In Carol Ann Tomlinson book she talks about a teacher who explains to his students the levels they would be placed in. He had the students bring in the time they learned how to walk. One student learned how to walk at 9 months and another student learned how to walk at 1 years he old. He then asked the class did it matter what time they learned to walk. The class said no, it only matters that they learn how to walk. He then explained everyone doesn't learn something at the same time. It takes some students a short amount of time and some may need a longer time to grasp a concept. It doesn't matter how long it takes just that you learn it. That is something I always keep in mind when I teach. I don't make my students fill bad if they don't know the information yet and I don't hold my students back that know the information. Would you still teach the concept of crawling and pulling yourself up to stand to a child who has mastered walking. Why do we as teachers tend to do that to gifted students? If you keep this concept in mind it will help you better understand that the activities we use in class should be designed to help students master information. By giving students who have mastered information more work or harder work on the same concept you are not helping them excel or succeed.

What is Differentiation?

Differentiation is not an easy concept to master. It takes teachers years to get the concept. The first step to becoming a teacher who can differentiate is to learn what it is/what it is not. A good book to start with is "How to Differentiate Instruction in Mixed Ability Classrooms" by Carol Ann Tomlinson. This book breaks down what it looks and ideas you can incorporate in your classroom.

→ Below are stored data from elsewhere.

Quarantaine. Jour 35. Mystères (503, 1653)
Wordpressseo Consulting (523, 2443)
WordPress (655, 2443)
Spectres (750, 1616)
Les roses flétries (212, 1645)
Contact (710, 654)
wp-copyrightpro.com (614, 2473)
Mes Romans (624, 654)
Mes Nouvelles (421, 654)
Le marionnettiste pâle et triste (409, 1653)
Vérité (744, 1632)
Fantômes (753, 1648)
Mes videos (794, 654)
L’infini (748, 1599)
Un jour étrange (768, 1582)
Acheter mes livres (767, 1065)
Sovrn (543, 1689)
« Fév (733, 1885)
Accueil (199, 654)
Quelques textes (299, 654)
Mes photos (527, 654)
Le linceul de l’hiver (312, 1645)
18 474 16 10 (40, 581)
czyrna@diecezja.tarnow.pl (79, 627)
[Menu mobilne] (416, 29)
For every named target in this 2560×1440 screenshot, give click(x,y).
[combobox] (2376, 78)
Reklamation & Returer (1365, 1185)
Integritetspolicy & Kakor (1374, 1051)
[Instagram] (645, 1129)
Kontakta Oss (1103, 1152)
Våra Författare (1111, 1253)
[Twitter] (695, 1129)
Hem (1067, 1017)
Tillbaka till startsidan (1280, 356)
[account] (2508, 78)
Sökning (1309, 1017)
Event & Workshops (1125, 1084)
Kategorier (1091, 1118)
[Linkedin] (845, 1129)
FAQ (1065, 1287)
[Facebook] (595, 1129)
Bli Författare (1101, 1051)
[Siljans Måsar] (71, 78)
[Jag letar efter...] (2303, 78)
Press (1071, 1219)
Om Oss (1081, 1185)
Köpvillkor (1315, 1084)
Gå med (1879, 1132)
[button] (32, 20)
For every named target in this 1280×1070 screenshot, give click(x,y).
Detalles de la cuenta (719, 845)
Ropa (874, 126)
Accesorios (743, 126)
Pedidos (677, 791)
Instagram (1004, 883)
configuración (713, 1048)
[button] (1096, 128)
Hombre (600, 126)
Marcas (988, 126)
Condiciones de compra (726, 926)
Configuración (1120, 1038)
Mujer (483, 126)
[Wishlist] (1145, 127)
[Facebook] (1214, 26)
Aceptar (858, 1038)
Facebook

Differentiation is not teaching every student something different or homogeneous grouping; placing students in ability groups and keeping students in that group even when they have mastered a subject. Another misconception about differentiation is that if you give students complex questions or advanced topics on the same subject every one else is working on you are differentiating. This is not true.
Differentiation is providing students with different learning options and expressing learning so that it meets the needs of the various types of learners in your classroom. Students can learn information linguistically, logic-mathematical, musical, spatial, bodily kinesthetic, naturalist, interpersonal and intrapersonal. When differentiating the teacher but must have knowledge of the learners needs. Students will succeed if the instruction fits different kinds of learners.
Teachers must also remember that instruction for each learner should be qualitative, based on assessments, provides various approaches to students understanding the content (what is learned), process (how students make sense of ideas), and product (how the show what they know), is student centered, not a cookie cutter lesson (found/based on a norm classroom), and includes whole class, group and individual instruction. I know a lot of people are thinking that it can't be done or it might be chaotic. It is not though. It takes a while to master but once the teacher masters the concept their classroom runs very smoothly. I used Carol Ann Tomlinson book and the idea of Differentiation in my classroom last year and 100 percent of my students reached their individual grade level target.